### DOKUMENTTEXT
Baumgärtner wurde im August 1994 ins Kultusministerium nach Mainz geladen. Der Staatssekretär Dr. Hofmann-Göttig eröffnete ihm in Anwesenheit von hochrangigen Beamten, dass der Lehrereinsatz am NTL in unerlaubter Weise vorgenommen wurde, und dass die Schule an die Mitarbeiter zu verkaufen und die Schulleitung zum 30.09.94 niederzulegen sei. Unter Androhung einer (unberechtigten) Rückforderung von staatlichen Mitteln in der Größenordnung von 1,7 Millionen DM sowie der Androhung des Entzugs der staatlichen Anerkennung mit einer damit verbundenen Streichung der öffentlichen Zuschüsse wurde Baumgärtner in die Enge getrieben. Sollte er jedoch keine Schwierigkeiten machen und die Schule an seine Mitarbeiter verkaufen, so ließ der Staatssekretär verlauten, wäre die Landesregierung bereit, auf die Rückforderung zu verzichten. Zu einem späteren Zeitpunkt widerrief das KM diese schriftliche Zusage in mehreren Punkten bzw. ergänzte sie einengend, ohne von der vermeintlichen Rückforderung in Höhe von (zwischenzeitlich) 1,2 Millionen DM Abstand zu nehmen. Schlimmer noch, das Ministerium blieb mit den Zuschüssen bis einschließlich Sommersemester 1994 hinter seinen Verpflichtungen zurück, obwohl gemäß Privatschulgesetz Anspruch auf Finanzhilfe in Form von Durchschnittsvergütungen für die genehmigten Lehrkräfte bestand. Der Hintergedanke bei diesem gesetzwidrigen Ausbluten bestand darin, Baumgärtner endgültig zum Verkauf seiner Schule an seine Mitarbeiter zu zwingen oder ihn in Konkurs zu treiben, wie es ein Ministerialbeamter fatalerweise zum Ausdruck brachte. Der Konkurs konnte unter diesen Umständen nur durch Veräußerung von privatem Eigentum der Eheleute Baumgärtner verhindert werden.

### FRAGEN
1. Zu welchem Datum sollte Baumgärtner laut dem Text über Baumgärtner und das Kultusministerium die Schulleitung niederlegen?
2. Setze den Text über Baumgärtner und das Kultusministerium bitte im Anschluss an seinen letzten Satz fort.

### QUELLDATEN
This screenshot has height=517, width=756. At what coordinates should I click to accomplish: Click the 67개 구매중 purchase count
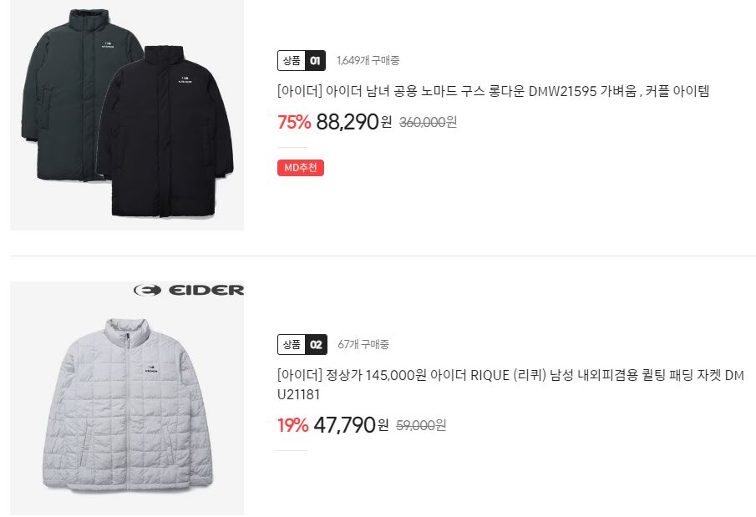pyautogui.click(x=363, y=344)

### LÖSUNGEN
1. Zum 30.09.94.

2.
Eine schwerwiegende Schikane des Kultusministeriums bestand u.a. darin, dass den Aktivisten ein Vetorecht bei der Auswahl von potentiellen Käufern eingeräumt wurde, ungeachtet dessen, dass diese sich die Schule selbst aneignen wollten. Das Ministerium, unter Federführung von Hofmann-Göttig, trug somit dazu bei, dass der Verkauf der Schule letztlich nur an die Aktivisten der Belegschaft, und zwar weit unter Wert, möglich war, was die ganze Angelegenheit in die Nähe einer Enteignung rückte. Bei den erzwungenen Verhandlungen setzte Hofmann-Göttig als Verhandlungsführer der Belegschaft (!) diktatorisch den Kaufpreis fest, der unter 30 % des erstellten Gutachtens lag. Für den in Privatbesitz befindlichen Hörsaalpavillon ließ er einen Kaufpreis zu, der um 50 % geringer war als der gutachterliche Wert. Er nahm dabei in Kauf, auch den hälftigen Privatanteil von Frau Baumgärtner geradewegs zu verschleudern. „Der gebotene Kaufpreis ist endgültig mein letztes Wort“, so der Staatssekretär wörtlich. Ohne die Schulgebäude mit ihren 23 Laboratorien nebst hochwertigen Ausstattungen, 8 Hörsälen und 22 Büroräumen jemals von innen gesehen zu haben, ohne die geringsten Sachkenntnisse und ohne Auftrag maß sich der Staatssekretär an, den Kaufpreis zu diktieren! Die Art der Verhandlungen erinnerte schmerzlich an Mafiamethoden, was sich auch daran zeigte, dass bei der Einweihungsfeier der neuen Schulbesitzer Hofmann-Göttig aus dem Gangsterroman „Der Pate“ von Mario Puzo zitierte: „Ich habe ihm (Baumgärtner) ein Angebot gemacht, das er nicht ausschlagen konnte“.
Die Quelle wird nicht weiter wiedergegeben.